DUBAI // After 25 years’ serving in the British army in some of the most fractious combat zones, you would have thought retired Colonel David Radford-Wilson would want to put his feet up to mark his 50th birthday.
Instead, the landmark on Wednesday was celebrated with another gruelling midnight run near his Arabian Ranches home in preparation for the world’s most infamous footrace – the 256 kilometre Marathon Des Sables.
The marathon is ranked among the toughest in the world and the former soldier is taking on the challenge in the hope of raising more than Dh77,000 for a British charity that helps wounded servicemen and women return to civilian life.
“I injured my back falling down a drainage ditch on patrol during a tour in Afghanistan in 2008 and the doctors said I should not consider running again,” said the father of three.
“I hadn’t done much running up until considering this event last year. Ten years ago I was deputy leader of the British Army Everest expedition, now I’m 50 I wanted to do something similar.
“My friends of the same age were celebrating with parties or nice holidays, I wanted to do something slightly more useful.
“Once we moved to Dubai where it is hot and sandy, a friend reminded me I was in the perfect place to prepare for this kind of race.”

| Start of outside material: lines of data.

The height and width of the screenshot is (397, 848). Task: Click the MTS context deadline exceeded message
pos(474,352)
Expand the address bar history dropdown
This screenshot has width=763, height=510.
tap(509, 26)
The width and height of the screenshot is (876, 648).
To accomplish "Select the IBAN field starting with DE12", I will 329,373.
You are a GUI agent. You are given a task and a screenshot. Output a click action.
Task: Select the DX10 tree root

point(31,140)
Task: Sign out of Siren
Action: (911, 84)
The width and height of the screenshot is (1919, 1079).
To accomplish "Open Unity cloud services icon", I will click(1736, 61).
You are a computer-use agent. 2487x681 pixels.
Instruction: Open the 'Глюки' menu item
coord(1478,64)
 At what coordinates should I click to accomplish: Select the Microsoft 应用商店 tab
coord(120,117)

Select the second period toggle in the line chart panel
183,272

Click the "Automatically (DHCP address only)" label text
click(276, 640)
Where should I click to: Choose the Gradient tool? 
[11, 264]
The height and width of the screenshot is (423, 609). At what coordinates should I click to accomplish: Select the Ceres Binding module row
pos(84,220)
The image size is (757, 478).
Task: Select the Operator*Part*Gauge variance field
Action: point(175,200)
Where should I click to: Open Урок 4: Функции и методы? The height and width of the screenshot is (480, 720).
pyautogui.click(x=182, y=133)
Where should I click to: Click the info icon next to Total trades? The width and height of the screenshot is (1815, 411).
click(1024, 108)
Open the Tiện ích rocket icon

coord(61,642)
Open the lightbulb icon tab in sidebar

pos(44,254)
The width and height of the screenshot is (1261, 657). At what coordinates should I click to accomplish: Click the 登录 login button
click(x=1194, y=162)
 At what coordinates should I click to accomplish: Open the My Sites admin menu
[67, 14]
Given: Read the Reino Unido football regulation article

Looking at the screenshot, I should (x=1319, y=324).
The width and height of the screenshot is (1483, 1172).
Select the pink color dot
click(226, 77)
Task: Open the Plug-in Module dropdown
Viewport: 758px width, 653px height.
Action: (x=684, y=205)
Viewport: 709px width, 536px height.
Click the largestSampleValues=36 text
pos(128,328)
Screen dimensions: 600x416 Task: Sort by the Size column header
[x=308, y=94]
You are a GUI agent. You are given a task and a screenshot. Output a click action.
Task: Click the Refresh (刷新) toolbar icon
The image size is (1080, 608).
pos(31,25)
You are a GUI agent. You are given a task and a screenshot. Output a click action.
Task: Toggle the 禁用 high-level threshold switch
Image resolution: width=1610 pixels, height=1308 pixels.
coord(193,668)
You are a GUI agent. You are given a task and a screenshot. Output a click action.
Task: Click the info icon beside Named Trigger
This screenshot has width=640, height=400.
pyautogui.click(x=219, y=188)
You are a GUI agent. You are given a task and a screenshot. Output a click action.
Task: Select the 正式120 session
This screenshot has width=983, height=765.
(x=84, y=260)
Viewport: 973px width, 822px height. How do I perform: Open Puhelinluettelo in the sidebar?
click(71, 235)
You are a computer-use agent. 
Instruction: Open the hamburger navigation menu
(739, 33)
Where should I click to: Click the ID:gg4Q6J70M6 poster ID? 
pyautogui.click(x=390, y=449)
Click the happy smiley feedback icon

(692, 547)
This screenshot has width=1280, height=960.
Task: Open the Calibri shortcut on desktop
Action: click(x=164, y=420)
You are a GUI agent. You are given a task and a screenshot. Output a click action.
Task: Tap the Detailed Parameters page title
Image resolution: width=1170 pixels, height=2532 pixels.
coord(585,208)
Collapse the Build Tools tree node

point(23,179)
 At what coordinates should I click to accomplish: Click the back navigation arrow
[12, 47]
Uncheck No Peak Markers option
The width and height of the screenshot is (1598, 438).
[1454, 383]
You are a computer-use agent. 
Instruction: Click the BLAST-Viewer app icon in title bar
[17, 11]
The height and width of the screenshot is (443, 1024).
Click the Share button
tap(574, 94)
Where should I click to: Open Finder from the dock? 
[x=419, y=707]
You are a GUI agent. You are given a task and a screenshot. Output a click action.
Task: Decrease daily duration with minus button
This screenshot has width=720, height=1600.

Although his soldiering days are behind him, Col Radford-Wilson wanted to retain his like to his life an uniform and contribute to the welfare of veterans by raising money for Walking with the Wounded, a charity endorsed by Prince Harry.
The charity was established in 2010 and raises funds for the re-education and re-training of servicemen and women wounded in the line of duty.
Col Radford-Wilson, who now works for AECOM in it’s Middle East management services department in Dubai, is looking forward to his six-day desert race beginning in April.
“When I first decided to do this it was the end of last summer,” he said.
“It was still very hot, so running was soul destroying. I knew I had a very long way to go to prepare. By the time we run in early April, it will be like a full-on Dubai summer day with sandstorms and intense heat.
“We carry all our own food and sleeping bag. Every time you finish a stage there are temporary shelters with water. It has been hard work combining family life with a lot of running.”
His current training schedule involves running about 50 miles a week. Although he wants to be in the best condition he possibly can be, and to complete the race in a respectable time, Col Radford-Wilson said he will be happy to just be fit enough to survive.
“I’m hoping it will be more mind over matter,” he said.